Tunis, Le Caire, Benghazi, Casablanca…, le cri de la révolte arabe n’a pas le même écho partout. Longtemps silencieuse, Beyrouth s’est levée à son tour ce week-end pour protester contre l’arsenal du Hezbollah. Ensemble, musulmans et chrétiens ont défilé sur la place des Martyrs, une marée humaine qui rappelle la ‘Révolution du Cèdre’ déclenchée il y a 6 ans, après l’assassinat de Rafic Hariri.

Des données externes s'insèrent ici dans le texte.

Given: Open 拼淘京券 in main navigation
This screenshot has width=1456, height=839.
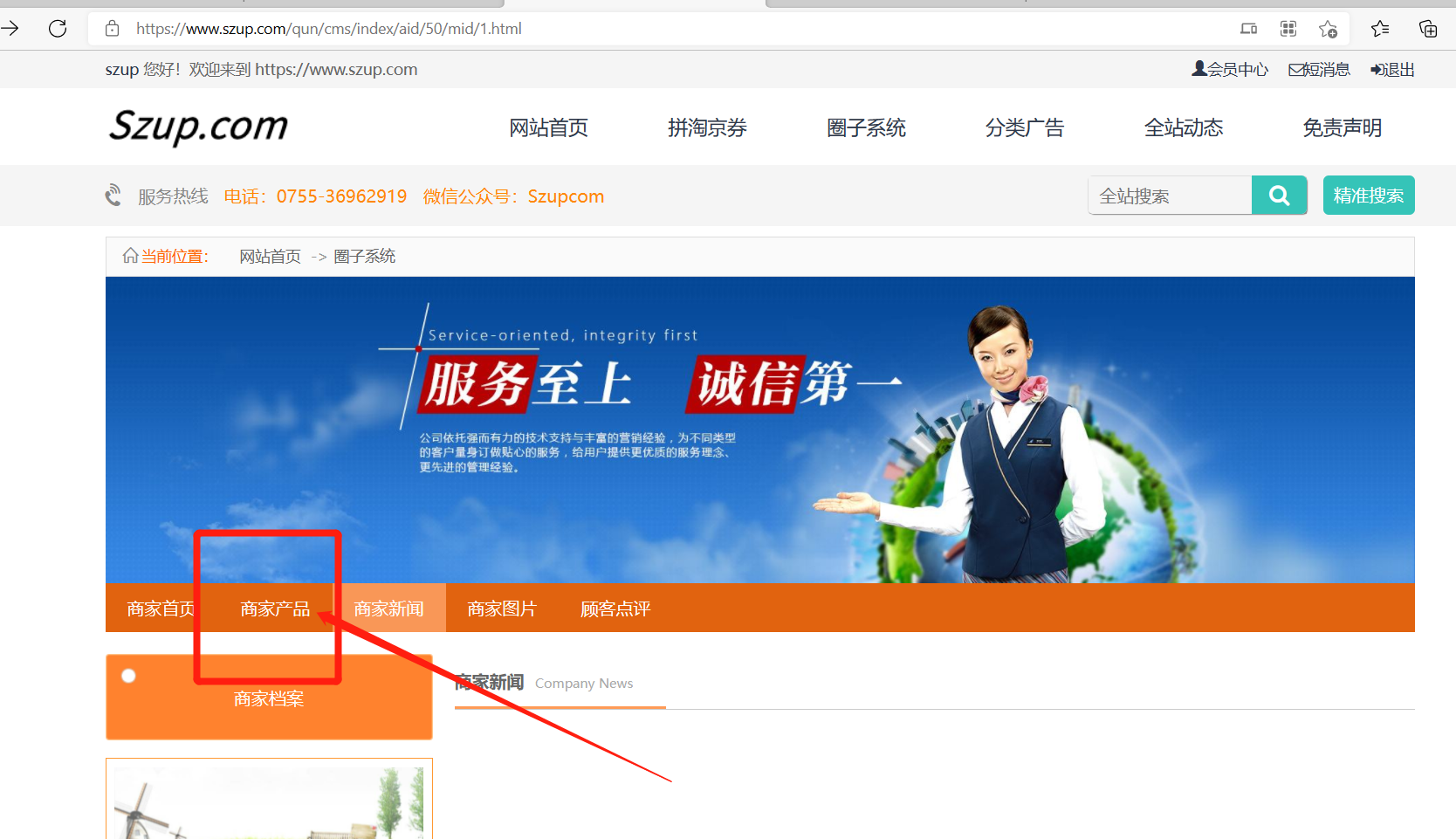Looking at the screenshot, I should [x=707, y=128].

Mais aujourd’hui Beyrouth est fatiguée. Usée par le sectarisme. Blessée par 15 ans de guerre civile. Une fatigue qui n’empêche pas la création artistique, bien au contraire. La guerre civile a marqué la ville, les artistes tentent de la transfigurer. Plasticiens, cinéastes, écrivains photographes, tous s’emploient à montrer qu’un futur est possible pour Beyrouth, comme pour toutes les villes arabes. Une réflexion qui sera menée pendant 3 jours aux Halles de Schaerbeek.
En attendant, mercredi ce sera ‘Un soir à Beyrouth’ avec le musicien Rodolphe Burger, la photographe Yasmine Eid Sabbagh, et les auteurs Jihane Sfeir et Lieven De Cauter.